The material damage initiation capability for ductile metals is intended as a general capability for predicting initiation of damage in metals, including ductile, shear and other criteria. Ductile criterion is used to predict the onset of damage in material, assuming the equivalent plastic strain is a function of stress triaxiality and strain rate.

To simulate the fracture of a coupon, the fracture stress and fracture strain should be calculated with a similar method as true stress and strain.

\[{\sigma _f} = {F_f}/{A_f}\]

\[{\varepsilon _f} = \ln \left( {{A_0}/{A_f}} \right)\]

As concluded in [1], fracture strain is critical to fracture of coupon, while stress triaxiality and strain rate has little influence. Displacement at failure (will be discussed below) has certain impact on fracture and results with small values are consistent. In this analysis, values in [1] are adopted, shown in the following figures.

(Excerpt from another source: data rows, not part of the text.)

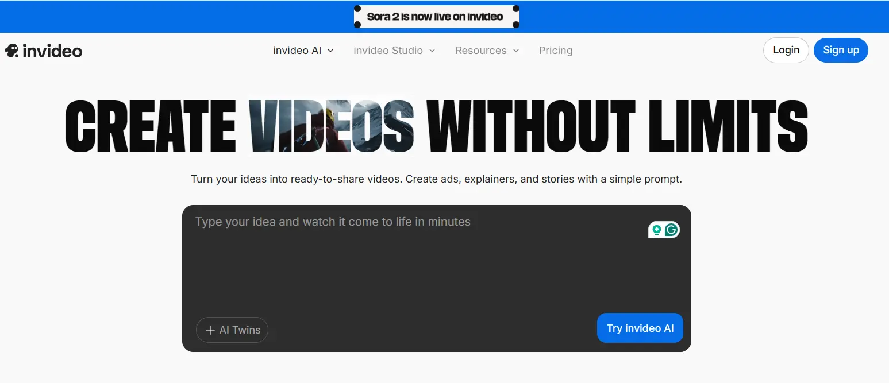Viewport: 889px width, 383px height.
Task: Click the lightbulb icon in the prompt box
Action: pos(656,230)
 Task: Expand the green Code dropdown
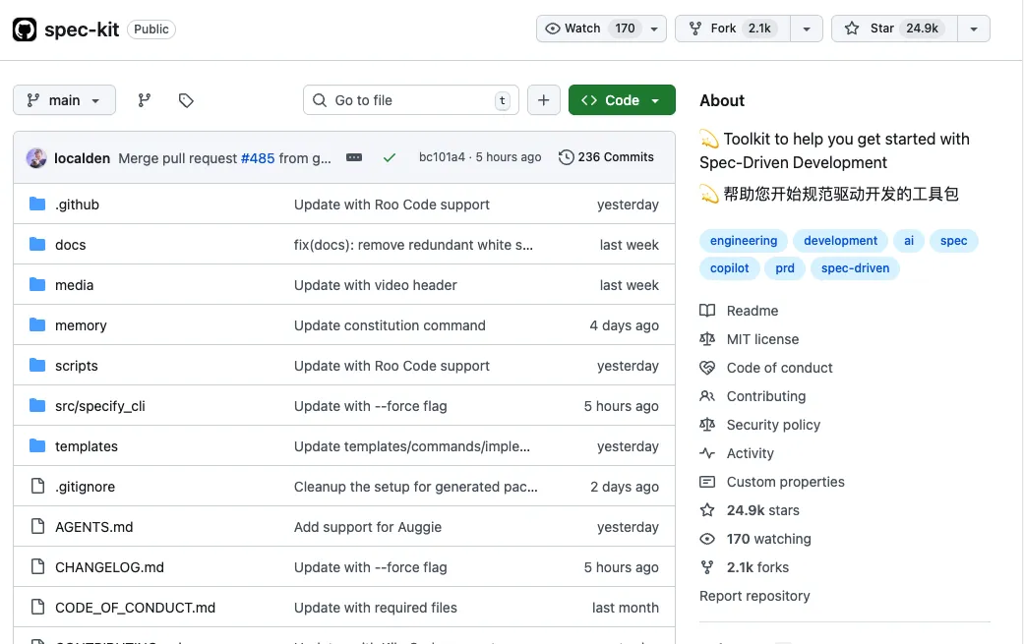coord(622,100)
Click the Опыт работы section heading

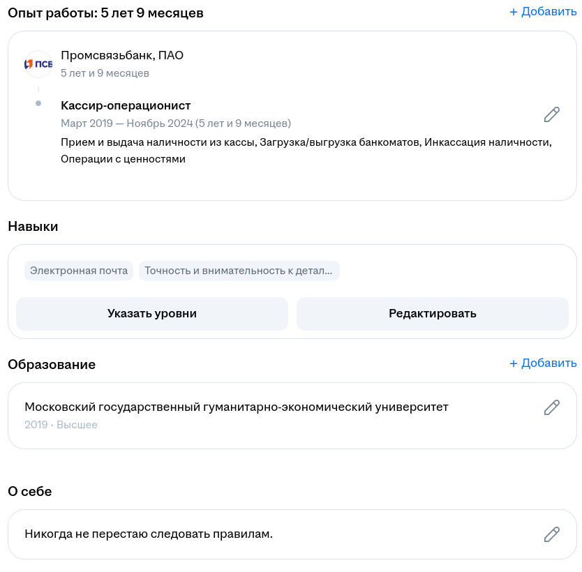tap(105, 13)
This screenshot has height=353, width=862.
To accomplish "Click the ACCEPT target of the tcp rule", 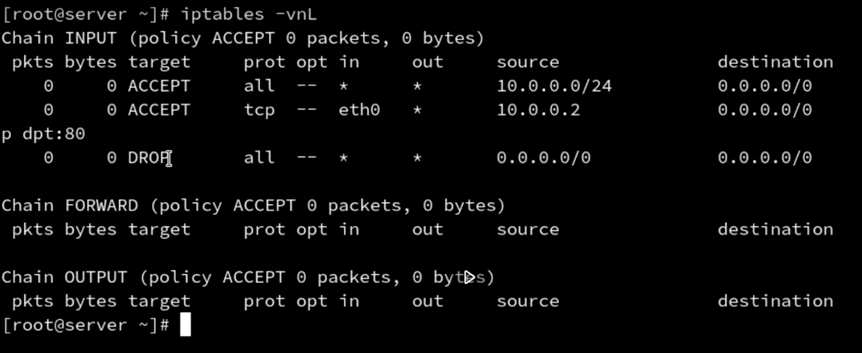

### #2. Damage evolution for ductile metals

Damage evolution capability for ductile metals assumes that damage is characterized by the progressive degradation of the material stiffness, leading to material failure. It also takes into account the combined effect of different damage mechanisms acting simultaneously on the same material and includes options to specify how each mechanism contributes to the overall material degradation. Two types of damage evolution methods are available in abaqus, displacement type (based on effective plastic displacement) and energy type (based on energy dissipated during the damage process).

Displacement type is adopted in damage evolution. Once the damage initiation criterion has been reached, the effective plastic displacement can be defined with the characteristic length of the element. Instantaneous failure will occur if the plastic displacement at failure is specified as 0, which is not recommended by abaqus because it causes a sudden drop of the stress at material point that can lead to dynamic instabilities. The linear damage evolution law defines a truly linear stress-strain softening response only if the effective response of the material is perfectly plastic (constant yield stress) after damage initiation. For mare details, one can refer to Abaqus Analysis User’s Guide.

### # 3. Element removal from mesh

One point should be noticed that **Status** in field output should be ticked, so that elements with strain up to fracture strain will be deleted and you can obtain the fracture deformation you want, or the element will be scratched which would be annoying. The overall scalar stiffness degradation, SDEG, is also available for output.

The removal of a solid element takes place, by default, when maximum degradation is reached at any one integration point in abaqus/explicit, while only all of the section points at all the integration locations of an element reach maximum degradation in abaqus/standard.

## Simulation results

A coupon is analyzed with dynamic explicit method and displacement control is adopted with one boundary fixed and the other boundary coupled to a reference point. Smooth step for amplitude with a displacement rate of 10mm in 5000 seconds.

As can be seen in the above figure, elements with equivalent plastic strain (PEEQ) reaching fracture strain are deleted in viewport. However, the fracture of specimen does not locate in the middle part, which puzzling me. I have checked the geometric information, the boundary and loading conditions, as well as the materials. Other methods like excluding coupling in interaction have also be tested and the same results are achieved.

**Reference:**

[1] Ling Li, Behavior of Steel Beam-to-Column Connections in Structural Progressive Collapse. [PhD thesis], Tongji University, 2014.